Physicochemical considerations in the formulation development of silicone elastomer vaginal rings releasing 5-nitroimidazole drugs for the treatment of bacterial vaginosis

Abstract

Bacterial vaginosis (BV) is a common dysbiosis of the human vaginal microbiota characterized by depletion of hydrogen peroxide and lactic acid-producing Lactobacillus bacteria and an overgrowth of certain facultative anaerobic bacteria. Although short-term cure rates following treatment with frontline antibiotics (most notably oral metronidazole (MNZ), clindamycin vaginal cream, and MNZ vaginal gel) are generally high, longer-term recurrence rates are an issue. The development of vaginal formulations offering continuous/sustained administration of antibiotic drugs over one or more weeks might prove useful in reducing recurrence. Here, we report the manufacture and preclinical testing of matrix-type vaginal rings offering sustained release of four 5-nitroimidazole antimicrobial drugs either being used clinically or having potential in treatment of BV – MNZ, tinidazole (TNZ), secnidazole (SNZ) and ornidazole (ONZ).
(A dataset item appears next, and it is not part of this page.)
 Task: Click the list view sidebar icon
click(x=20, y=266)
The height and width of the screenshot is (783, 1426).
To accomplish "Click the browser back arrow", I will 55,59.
All four drugs showed good compatibility with a medical-grade addition-cure silicone elastomer based upon thermal analysis experiments, and matrix-type rings containing 250 mg (3.125 %w/w) of each drug were successfully manufactured by reaction injection molding. 28-day in vitro drug release studies demonstrated root-time kinetics, with daily release rates of 25, 22, 9 and 6 mg/day½ for SNZ, ONZ, MNZ and TNZ, respectively. The rank order of drug release from rings correlated with the simple molecular permeability parameter S/V, where S is the measured drug solubility in silicone fluid and V is the drug molecular volume. The relative merits of SNZ and ONZ over MNZ (the current reference treatment) are discussed. The data support development of vaginal rings for sustained release of 5-nitroimidazole compounds for treatment of BV.